Texto proporcionado:
◇ ◇ ◇ ◇ ◇ ◇ ◇
Hay fechas sagradas para la nación por la historia que evocan, por el simbolismo de los hechos que las marcaron y su aporte extraordinario al devenir de una sociedad.
El 26 de julio de 1953, cuando Fidel Castro y otros revolucionarios a su mando asaltaron los cuarteles Moncada y Carlos Manuel de Céspedes, no se estaba protagonizando solo un hecho militar. Se estaba trazando un camino. El fracaso de la acción no fue la derrota de una idea. Fue germinación.
El programa del Moncada, que Fidel explicitó en su célebre alegato La historia me absolverá, devino guía e inspiración para la lucha de los mejores hijos de un pueblo, primero expresada en la gesta del Granma y la Sierra Maestra; después, Revolución compartida por millones de cubanos.
Se equivocaban los que pensaban que el objetivo final era derrocar a un tirano. Ese fue el detonante, pero Cuba necesitaba cambios radicales.
La Revolución que comenzó Céspedes y que abrazó Martí, a la que se consagraron por varias décadas mujeres y hombres dignos, no estaba completa. Fidel y los moncadistas le dieron un impulso extraordinario, el triunfo de enero de 1959 fue realización esperanzadora.
◇ ◇ ◇ ◇ ◇ ◇ ◇
Descripción de la tarea: Prosiga la redacción del texto sobre el asalto al cuartel Moncada a partir de su última oración.

Información proporcionada:
◇ ◇ ◇ ◇ ◇ ◇ ◇
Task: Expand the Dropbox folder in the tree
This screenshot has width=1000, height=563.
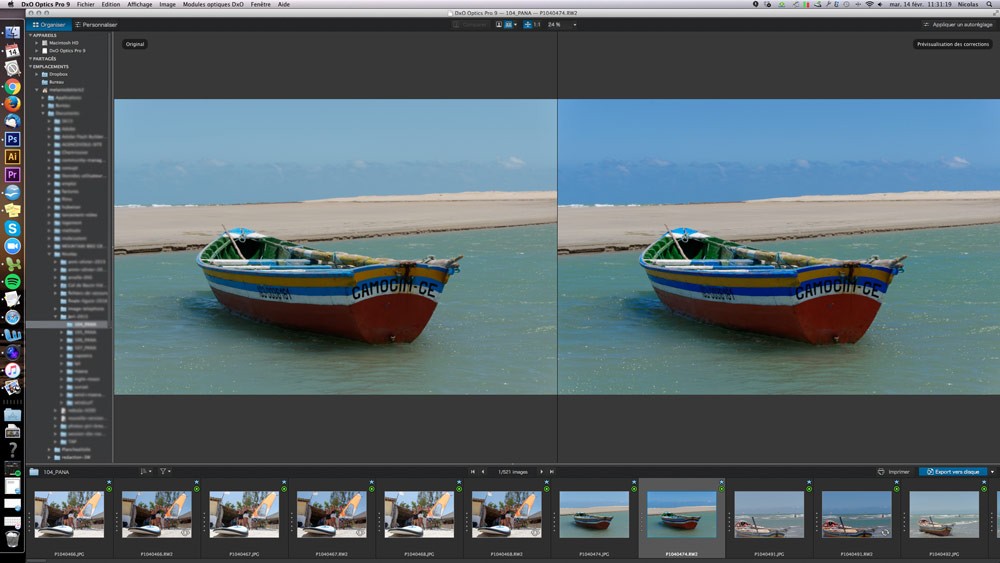Action: (x=37, y=74)
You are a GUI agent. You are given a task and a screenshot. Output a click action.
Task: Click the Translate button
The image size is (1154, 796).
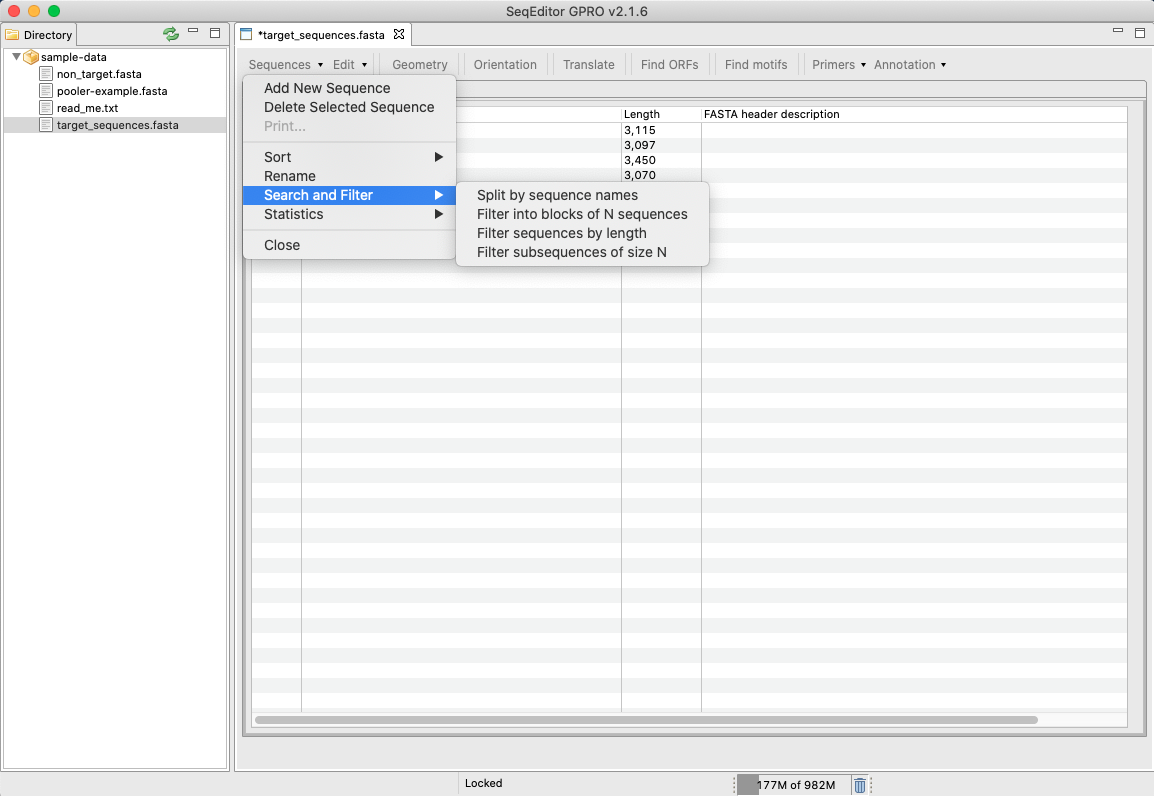point(588,65)
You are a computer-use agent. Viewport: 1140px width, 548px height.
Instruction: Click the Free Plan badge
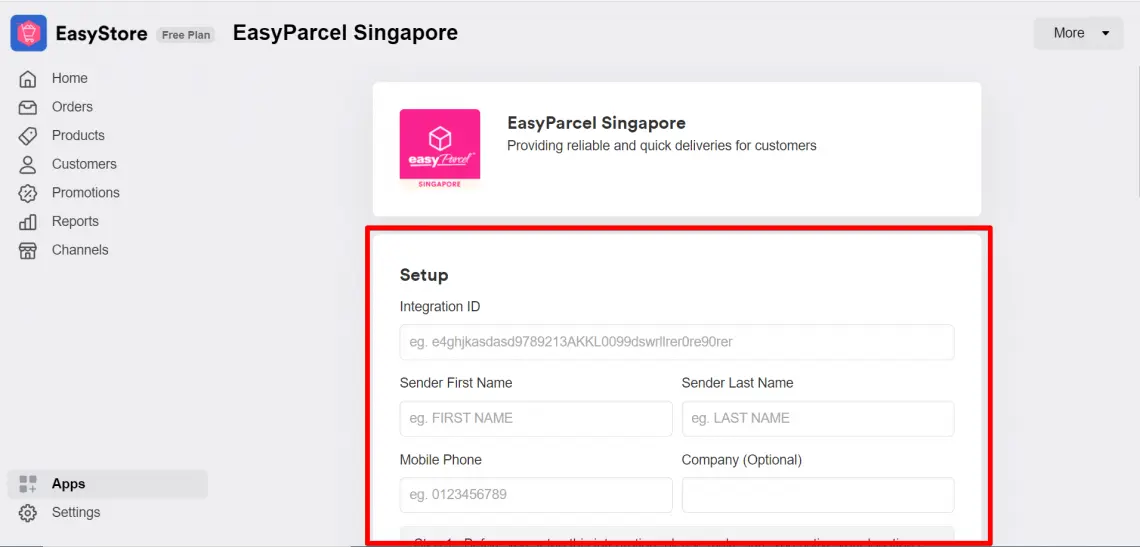(186, 35)
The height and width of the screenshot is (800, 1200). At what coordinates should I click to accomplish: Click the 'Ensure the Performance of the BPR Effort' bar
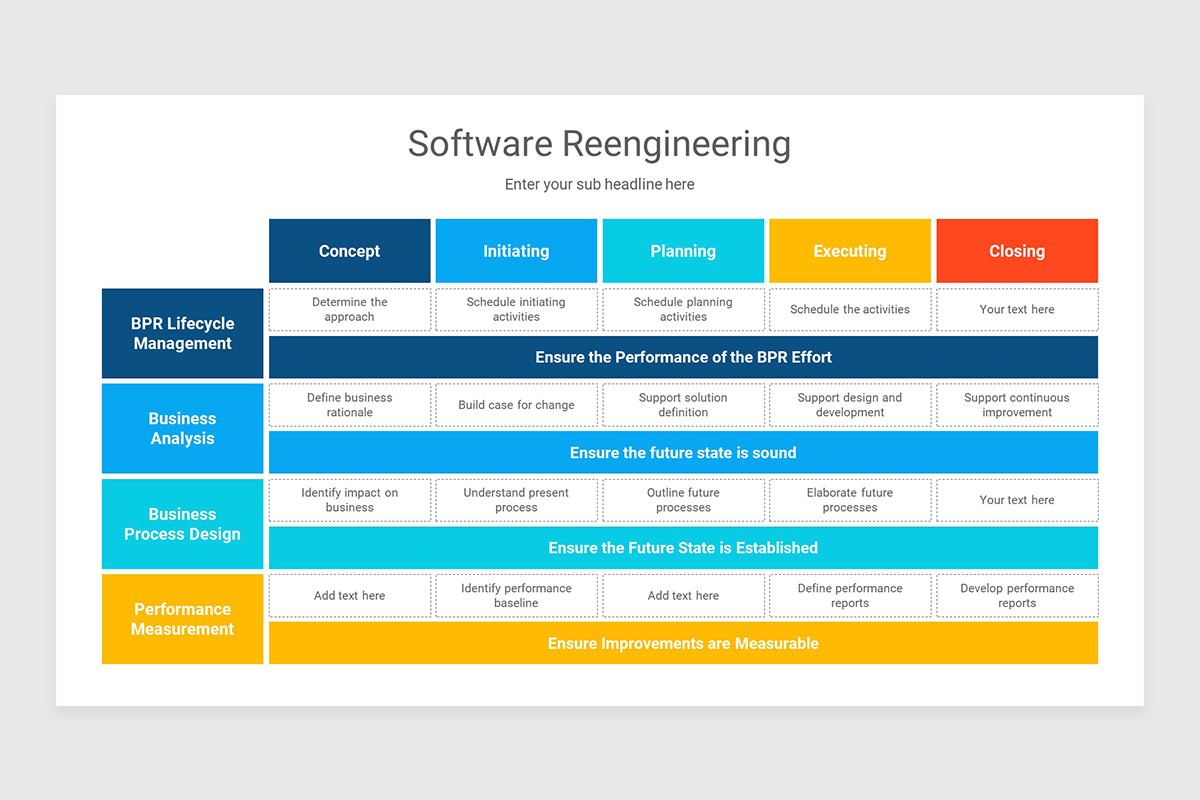pyautogui.click(x=683, y=357)
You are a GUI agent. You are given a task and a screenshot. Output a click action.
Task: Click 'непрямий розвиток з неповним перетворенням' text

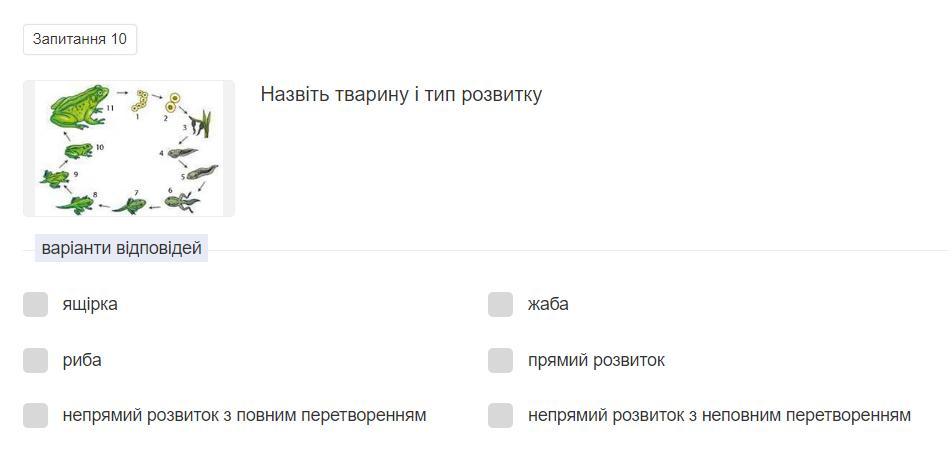click(719, 415)
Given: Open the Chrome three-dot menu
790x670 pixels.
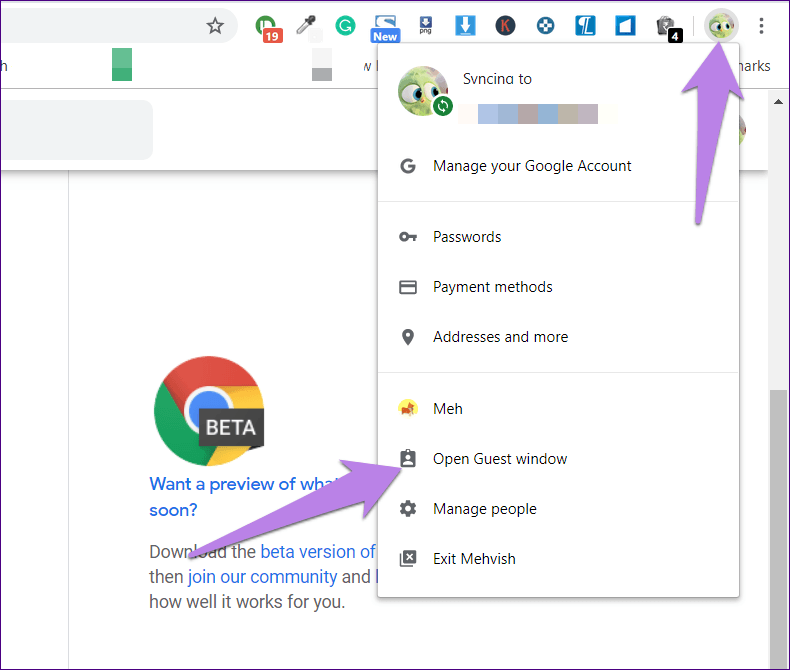Looking at the screenshot, I should click(x=763, y=26).
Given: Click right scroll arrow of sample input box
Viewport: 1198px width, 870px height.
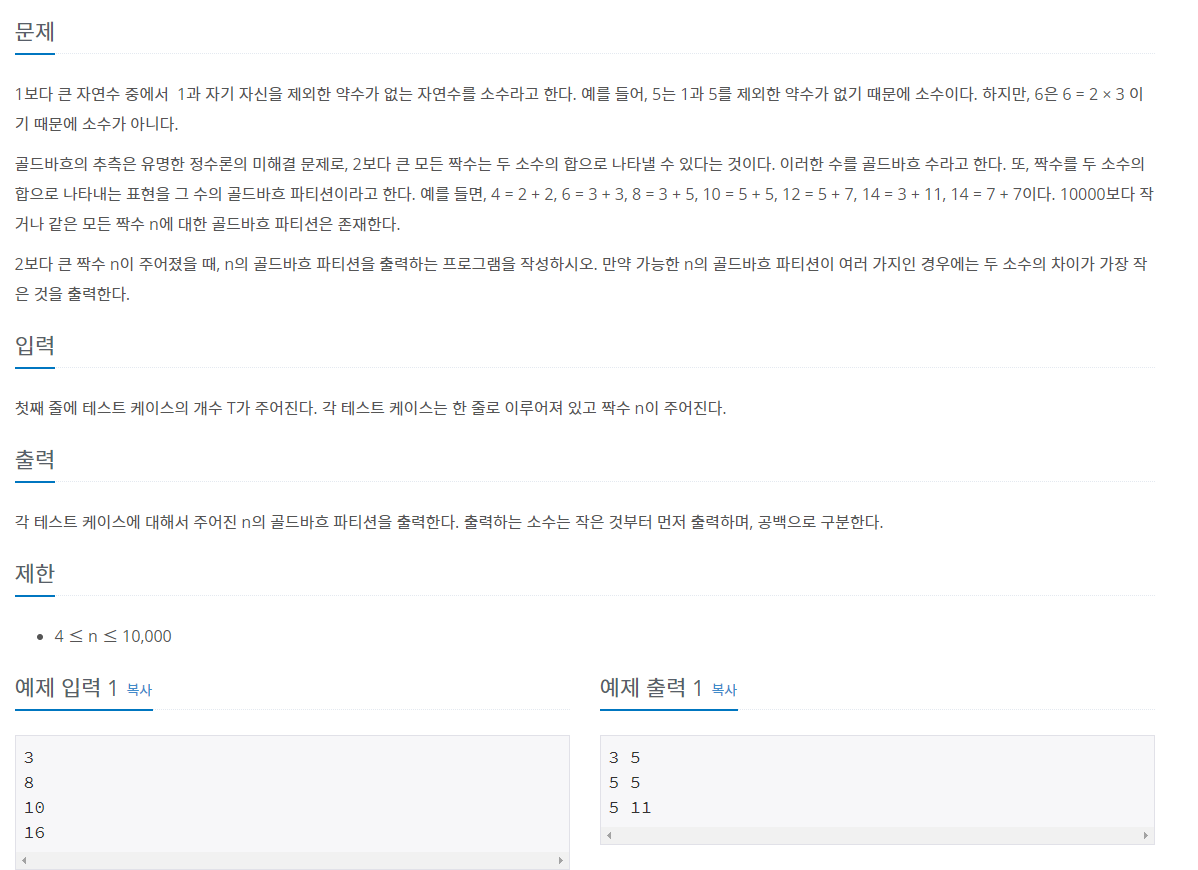Looking at the screenshot, I should click(561, 861).
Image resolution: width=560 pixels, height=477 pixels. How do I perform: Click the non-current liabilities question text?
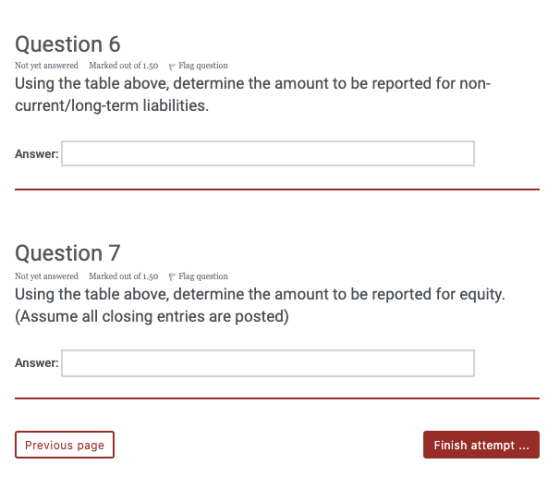pos(253,95)
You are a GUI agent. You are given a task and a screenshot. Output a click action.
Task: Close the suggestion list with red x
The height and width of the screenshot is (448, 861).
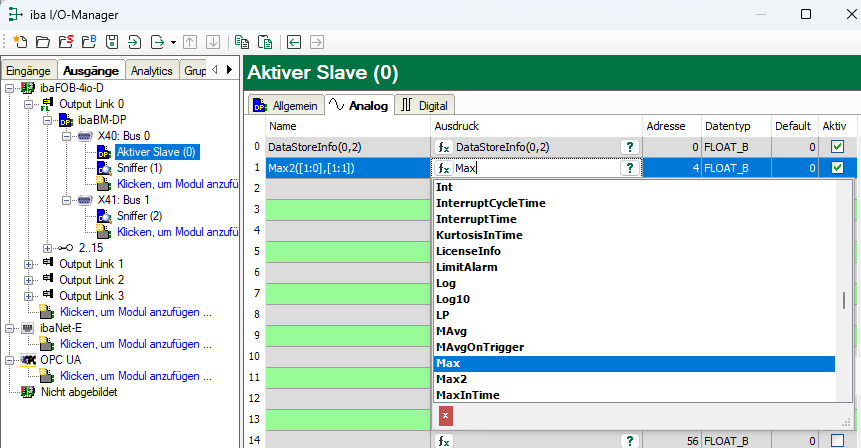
◇ ◇ ◇ ◇ ◇ ◇ ◇
Espacio de respuesta:
Pero esa Revolución tiene que asumirse en permanente renovación. Porque sus desafíos son los de cada momento. Ahí está la esencia del tantas veces citado Concepto de Revolución, expresado por el Comandante en Jefe.
La vigencia del ideario del Moncada no se basa en el repaso literal de las circunstancias de aquel contexto. Es la vigencia de un espíritu. Y ese espíritu, pese a errores puntuales en el ejercicio demandante de hacer una Revolución, no ha sido traicionado en sus esencias. La Revolución Cubana ha sido capaz de salvaguardar su coherencia, que se sustenta en la pretensión de conquistar toda la justicia.
Ese fue el anhelo de los cubanos que asaltaron el Moncada en 1953. Ese es el anhelo de los que, casi siete décadas después, defienden un proyecto integrador y democrático: paz, justicia y prosperidad para todos. No es esta una Revolución del odio y la venganza. Es una Revolución de la esperanza.
No ha sido un camino fácil. Los adversarios históricos y los de cada momento han pretendido minar la confianza del pueblo en la Revolución, han querido socavar su base popular. Presentan como muestra del fracaso del proceso revolucionario situaciones provocadas en buena medida por la agresividad de las políticas de sucesivos gobiernos estadounidenses, en complicidad con los más conservadores sectores de la emigración. Magnifican problemas. Ignoran logros. Estimulan el odio desde sus discursos y sus acciones.
Han buscado siempre un estallido social que justifique una intervención militar extranjera. Lo promueven. Intentan convencer al mundo de que la crisis en Cuba es sistémica y autogenerada. Pese a tan enfáticas muestras de entusiasmo ante los acontecimientos de las últimas semanas, algunos no pueden disimular su decepción: necesitan más violencia, necesitan más enfrentamientos, necesitan muertos...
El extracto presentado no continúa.